1j swap havin some problems

87
M/T

Used to be N/A

First things first it runs and it runs fine just some minor details need to be worked out.

(1) Also the car turns turns over and the turns off with the tps plugged in. when its unplugged you can start it

(2) There 3 plugs coming off the the harness thats come into the dash that i dont have a spot for. the RPM gauge doesnt work so im firguing thats one problem from there.

snc00268.jpg




(3) The next is there this pretty large plug coming off the harness right below the
ignitor plug. me and the guy workin with it two pins on this plug need power in order to start the car.

snc00265.jpg
 

josh930

New Member
Jan 14, 2006
247
0
0
45
NY
I say the tps problem is because you have a wiring problem. Test your voltage at the ecu for the tps and see what you get. Also test the voltage at each wire at the tps. Post what you get and I'll see if I can compare it with mine.
 

GotTurbos?

2J = Here; Swap = Near
Apr 24, 2006
951
0
0
35
Dallas, TX
TPS Calibration: http://www.supramania.com/forums/showthread.php?t=42759&highlight=tps+adjustment+calibration


here is a link to all the connectors:

http://web.archive.org/web/20051216114417/www.1jz-gte.us/documents/SubDocs4/Connector+IDs.pdf

IIRC the grey smaller one in your picture is for the hydrofan, if you're not using a hydrofan then you don't need it. The other two dont end up plugging into anything, but you end up swapping some of the wires from them to the 7m dash connectors when you do the wiring for the harness.

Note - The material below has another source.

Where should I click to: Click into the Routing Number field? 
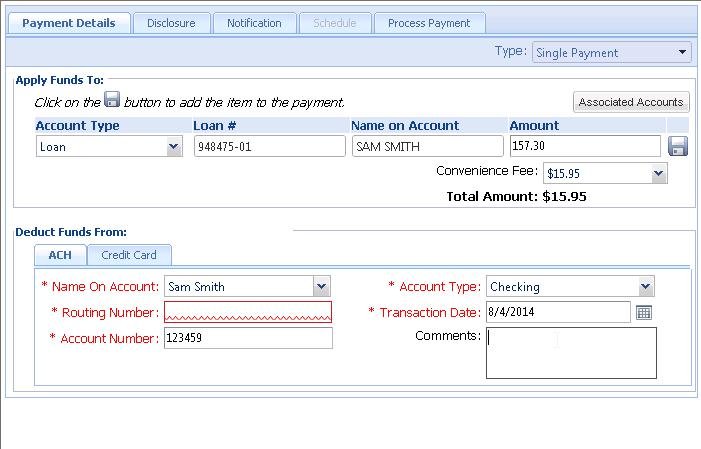[247, 313]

Here is the wiring for the tachometer, verify that you have swapped the wire from the JZA70 IG1 connector to the MA70 M1 connector for the tach signal.

http://web.archive.org/web/20051216123950/www.1jz-gte.us/documents/SubDocs4/IG1(87-89).pdf


And I usually post this link anytime someone has a 1j swap question as it is pretty much the only thing I needed when I did my swap, all my info came from here:
http://web.archive.org/web/20051227112114/www.1jz-gte.us/92Supra6.html

Jon
 

jnianekeo

New Member
Oct 27, 2005
128
0
0
Mill Creek, WA
Just to add on:

for your tach, you mentioned having an N/A body. So I'm guessing you are using the same N/A Gauge Cluster.

You should still hook up the Tach Signal to your M1 plug, but the N/A Cluster still wont work.

7mge used a distributor to get a tach reading, where a 7mgte or 1jzgte, 2jz etc uses coil packs and igniter. (dont quote me on this, my guess)

You have 3 options to get a good tach signal:

1. Get a Turbo Gauge Cluster

2. Get an aftermarket Tach

3. Bypass the first resistor you see going into the Gauge cluster where it says (IG-), I've done this to sc300 and cressidas all have been dead on to the dyno all the way to redline.

to bypass this resistor, simply solder in a short jumper from one end of the resistor to the other end.